Wednesday, September 22, 2010

Reading detail and poetry

As the technique of detailing changed from the hands of the craftsman to the tools of the architect, how has the resulting construction of details changed? Explain in terms of scale, material and cost.

Many architects today have lost touch with the physical, hands on, element of architecture. With most of the designs created digitally, many times, details are overlooked or discounted. The craftsman comes into the design to aid the architect with the implementation of the details. While the architect creates and designs specific points and details of a project, it is the skill and knowledge of the craftman who is able to implement those details precisely and accurately.


How does "geometrical relationship" of individual details provide an understanding of the whole building if "indirect vision" localizes the viewer and "habit determines to a large extent even optical reception"?

The use of multiple details throughout the entire project helps to solidify the design. Then the details reference each other that create a dialog that helps to understands the larger extent of the project.

Carlo Scarp's details are a "result of an intellectual game" where the Open City buildings are constructed from an act of poetry. Describe what role the detail plays to "tell-the-tale" in each of these environments.

The details in Scarp’s work “tell the tale”  are the main element that influence the rest of building, including the spaces derived within the building. The Open City buildings illustrates its relationship to the site. Little focus is placed on the symbolism of the building, but rather it is on the poetic beauty.

Pendleton-Jullian writes about the Open City as emerging from and being in the landscape. Does allowing landscape to initiate "the configuration of territory and space" challenge Western building notions, and how so?

Allowing the landscape to naturally create boundaries and spaces is a concept not utilized by Westerners.
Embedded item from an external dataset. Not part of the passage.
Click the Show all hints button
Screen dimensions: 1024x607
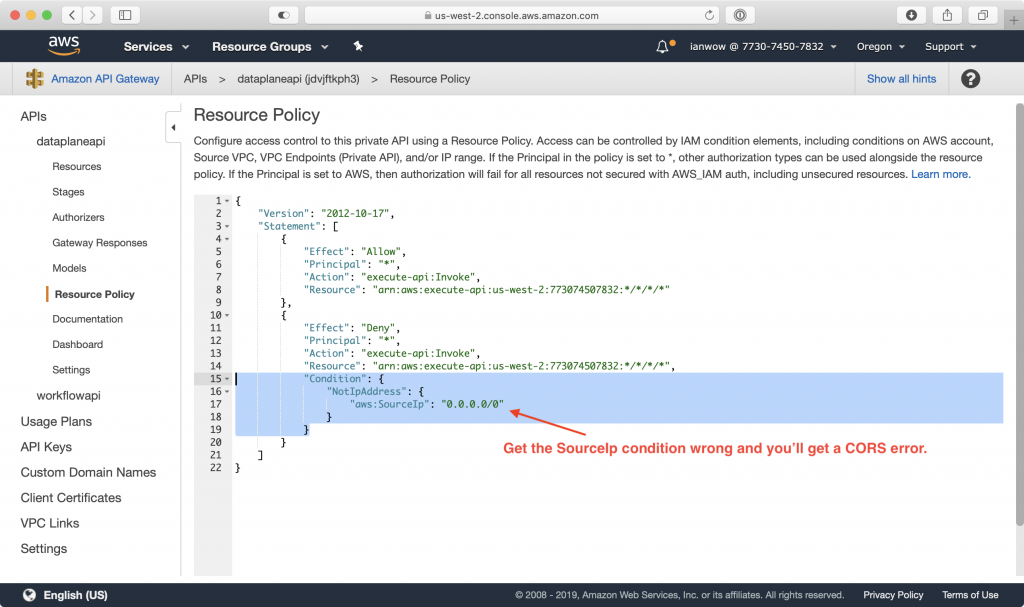click(x=901, y=78)
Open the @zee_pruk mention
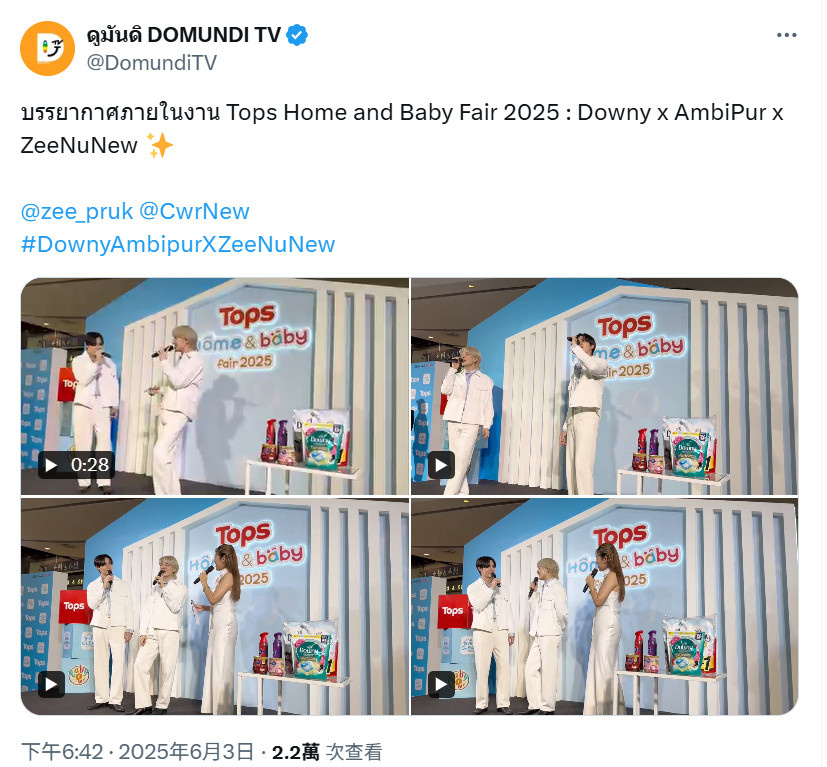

Emphasis is placed on designing a site to accommodate the building situated on it, rather than the other way around.

Describe some detail conditions of the Open City that convey "lightness" as Pendleton-Jullian refers to.

The lightness of the Open City can be seen as literal in the sense of use of timber to convey lofty fluid spaces without large obstructions. Also with this, lightness can take on a visibility aspect, with the openness of the timber can provide increased visibility and the transition of light throughout the City.